On the second approach, passing by on the other side of the road, she noted that the hitcher was small and barrel-chested, with lots of exposed flesh so darkly tanned it resisted being bleached by the full beam of headlights. This time she observed that he was standing not far from a car which was parked, or possibly stuck, in a ditch off the road. It was a shabby blue Nissan estate, scratched and battered all over but not in such a conspicuously fresh way as to suggest an accident. Both hitcher and car seemed upright and in one piece, although the one was making exaggerated gestures to draw attention to the other.

Isserley drove on for a couple of miles, reluctant to involve herself in anything that might already be of interest to the police or a vehicle rescue service. Eventually, however, she reasoned that if a stranded motorist had any expectation of being found by such authorities, he surely wouldn’t be trying to hitch. She turned around then, and drove back.

The final approach revealed the hitcher to be an odd creature, even by Scottish standards. Though not much taller than Isserley, with a wizened, wispy-haired little head and spindly legs, he had improbably massive arms, shoulders and torso, as if these had been transplanted onto him from a much beefier creature. He was wearing a frayed and faded flannelette shirt, sleeves rolled up, and seemed impervious to the cold, thumbing the bitter air with almost clownish enthusiasm, making elaborate gestures towards his decrepit Nissan. Isserley wondered momentarily whether she had seen him somewhere before, then realized she was confusing him with certain cartoon characters on early-morning television. His kind weren’t the title characters, though; they were the ones who got squashed flat by giant mallets or burnt to a crisp by exploding cigars.

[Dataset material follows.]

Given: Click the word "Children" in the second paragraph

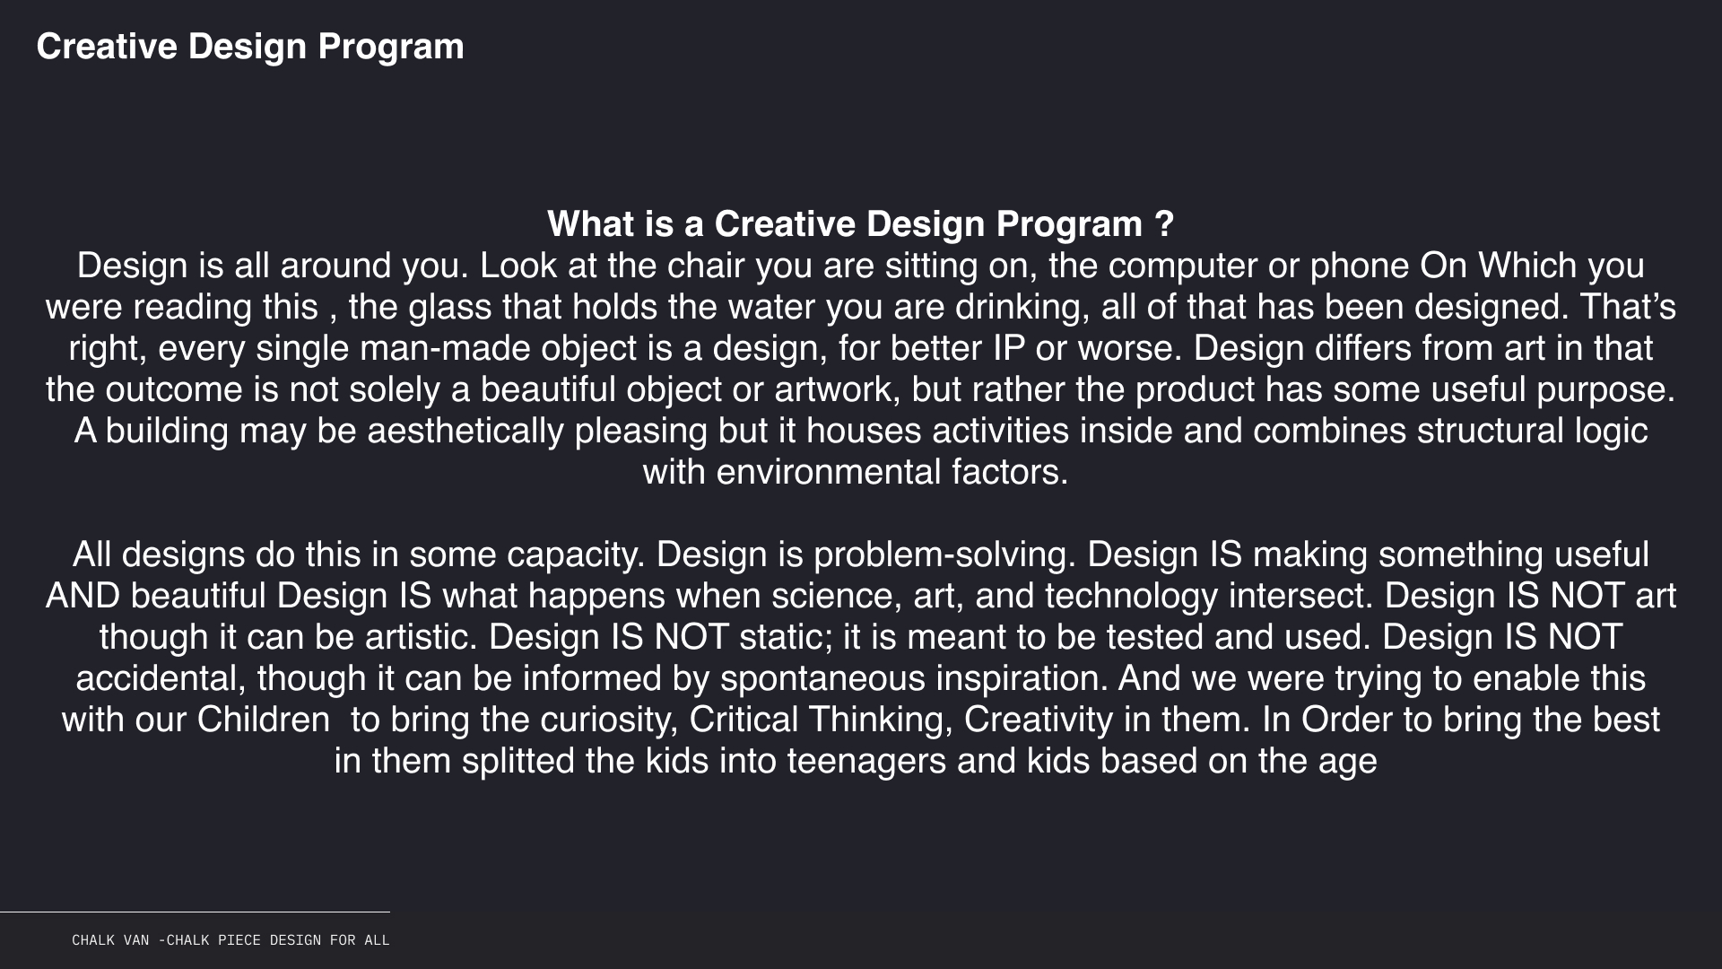Looking at the screenshot, I should (x=264, y=720).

She decided to stop for him. He had more muscle mass packed in between his neck and hips, after all, than many vodsels twice his size had on their entire bodies.

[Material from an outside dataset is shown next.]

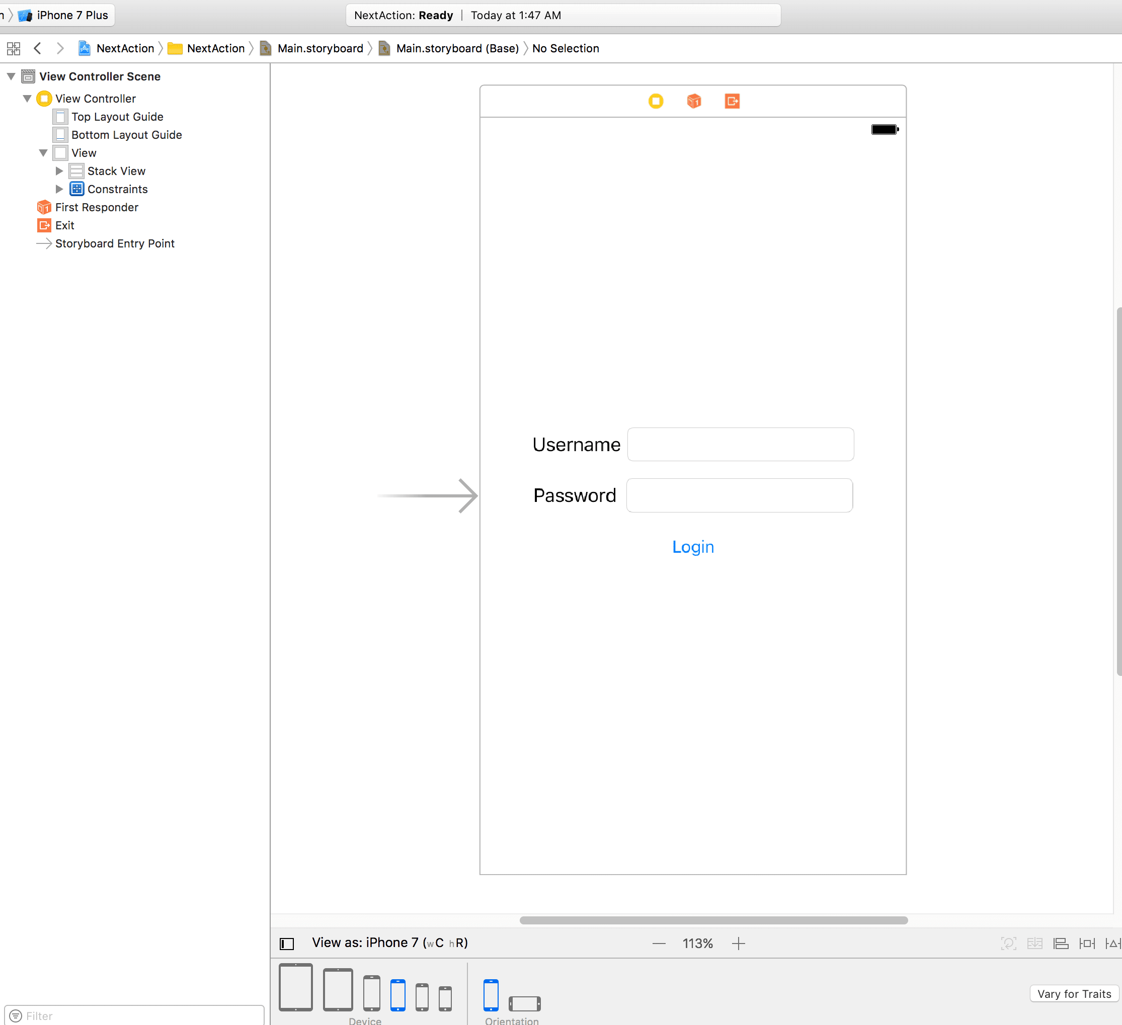Embed in Stack View button
Screen dimensions: 1122x1025
click(1035, 943)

Seeing her slow down and veer towards him, he nodded idiotically and held two stiff-thumbed fists aloft in an expression of triumph, as if awarding her two points for her decision. Above the crunch of gravel, Isserley thought she could hear a throaty whoop.

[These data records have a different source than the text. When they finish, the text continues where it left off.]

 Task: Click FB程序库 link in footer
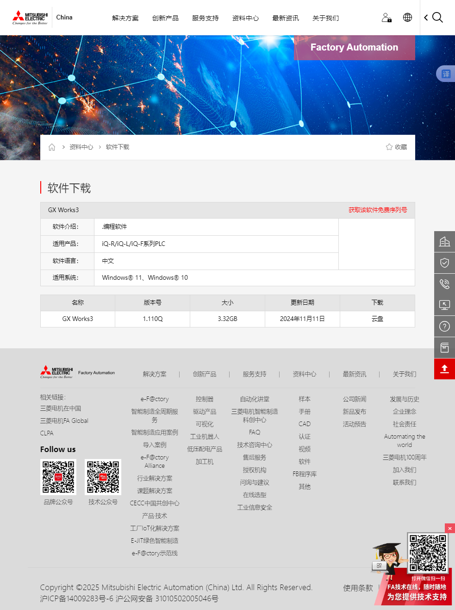pyautogui.click(x=305, y=474)
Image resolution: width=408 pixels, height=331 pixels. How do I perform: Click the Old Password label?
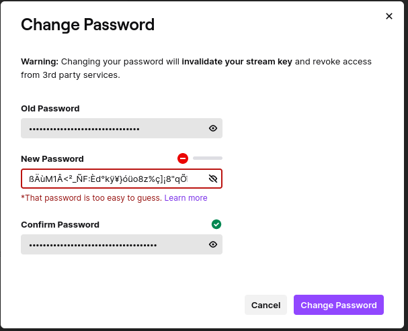pos(50,108)
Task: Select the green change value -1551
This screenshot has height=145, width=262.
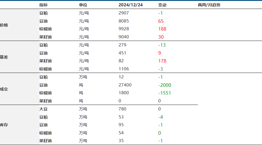Action: (165, 93)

She parked as close as she could to the stranger’s own car without snaring her wheels in the ditch, and trusted that her flashing rear lights would warn any motorists coming up behind her. This really was a very awkward spot, and she was curious to find out if the hitcher would acknowledge it. That would already tell her something worth knowing about him.

She wound down the passenger window as soon as she’d pulled on the handbrake, and the hitcher immediately poked his tiny head into the car. He was smiling broadly, a mouthful of crooked brown-edged teeth inside two leathery crescents of lip. His brown face was bristly, wrinkled and scarred, with a mottled snout of a nose and two spectacularly bloodshot chimpanzee eyes.

‘She’s gonna skelp my bot, I tell ya,’ he leered, breathing alcohol into the car.

‘I beg your pardon?’

‘My girlfriend. She’s gonna skelp my bot,’ he repeated, his grin deepening to a grimace. ‘I shoulda been at her place by teatime. That’s
always
when I’m supposed to be there. And it
never
happens, can you believe it, eh?’ He slumped a little in the window-frame and his eyes closed slowly, as if the power that was keeping his eyelids up had abruptly run out. With effort he roused himself, and continued, ‘Every week this same thing.’

‘What same thing?’ asked Isserley, trying not to pull a face at the beer fumes.

He winked, laboriously. ‘She’s got a temper.’ Eyes falling shut again, he sniggered, like a cartoon tomcat in the shadow of a falling bomb.

Isserley found him actually quite good-looking compared to other vodsels, but his mannerisms were distinctly odd and made her wonder if he was mentally defective. Would an imbecile be given a licence to drive? Why was he just hanging in her window-frame, simpering, when both their cars were liable to get annihilated by a passing lorry? Nervously she glanced in her rear-view mirror to confirm no speeding vehicles were coming up behind.

‘What happened to your car?’ she asked, hoping to shift his attention to the heart of the matter.